Metadata-Version: 2.1
Name: nudecrawler
Version: 0.0.13
Summary: Crawl telegra.ph for nude pictures and videos
Home-page: https://github.com/yaroslaff/nudecrawler
Author: Yaroslav Polyakov
Author-email: yaroslaff@gmail.com
License: MIT
Classifier: Development Status :: 3 - Alpha
Classifier: Intended Audience :: Developers
Classifier: License :: OSI Approved :: MIT License
Classifier: Programming Language :: Python :: 3.6
Requires-Python: >=3.6
Description-Content-Type: text/markdown
Requires-Dist: bs4
Requires-Dist: requests
Requires-Dist: pillow
Requires-Dist: tqdm
Requires-Dist: transliterate

# nude crawler

Nude crawler crawls all pages on telegra.ph for today and N past days for specific words, checks number of nude, non-nude images, videos (not analysed) and reports pages which looks interesting (e.g. has more then 10 nude images, or has one video)

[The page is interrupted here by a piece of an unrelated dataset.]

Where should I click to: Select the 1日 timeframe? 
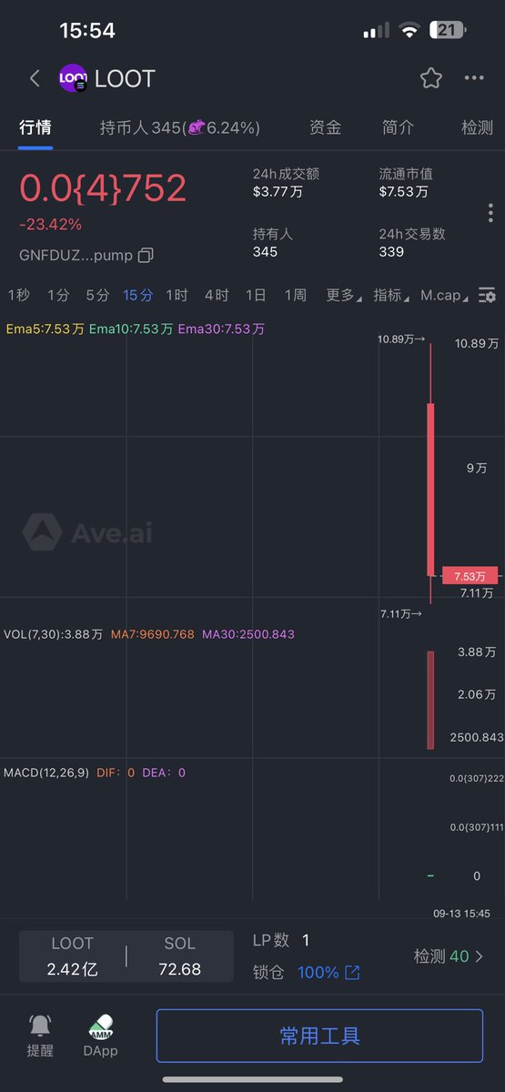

## Ineffective intriguing warning
No matter how old you are, no matter how tolerant you are, no matter what your sexual orientation is, no matter what your favorite perversion is, no matter how big your sexual horizons are, with NudeCrawler you will find a lot of things that **you will NOT like**.

I wrote this warning because I have seen some shit. LITERALLY.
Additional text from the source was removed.